**Listed entries**
BEGIN
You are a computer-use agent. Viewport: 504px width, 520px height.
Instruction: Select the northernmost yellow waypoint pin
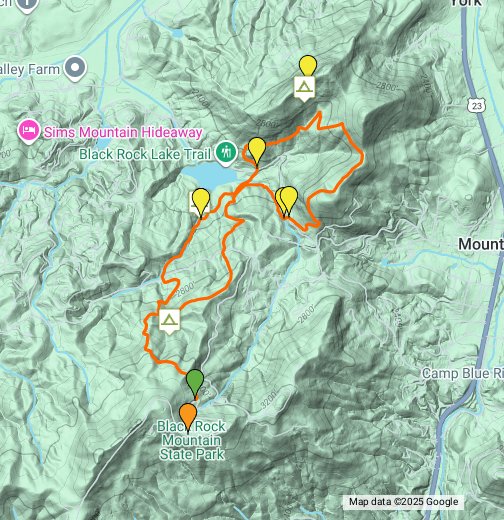click(x=308, y=67)
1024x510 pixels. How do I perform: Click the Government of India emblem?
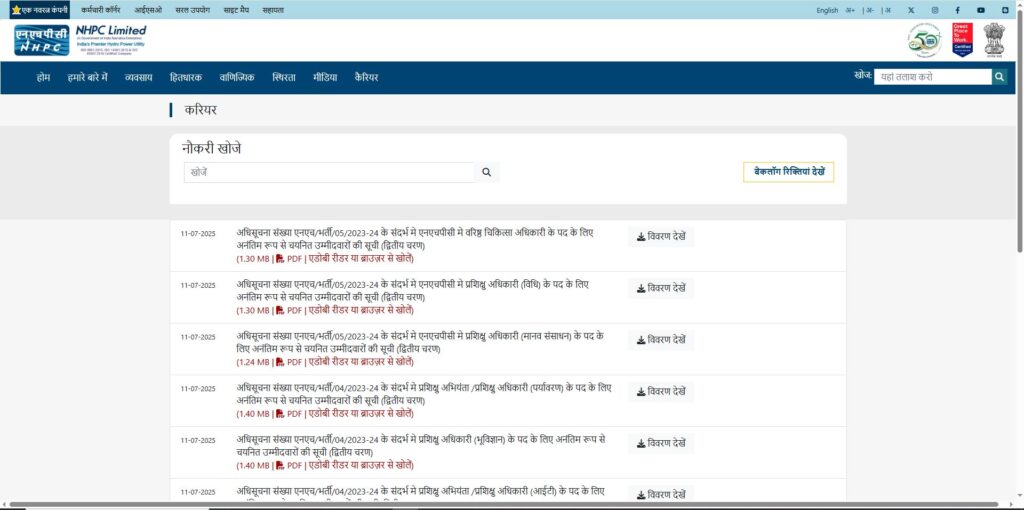coord(993,40)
END
**Problem to solve**
Transcribe all of the material exactly and leave out its pictures.

**Solution to this problem**
You are a computer-use agent. Viewport: 504px width, 520px height.
Instruction: Select the northernmost yellow waypoint pin
click(x=308, y=67)
1024x510 pixels. How do I perform: Click the Government of India emblem?
coord(993,40)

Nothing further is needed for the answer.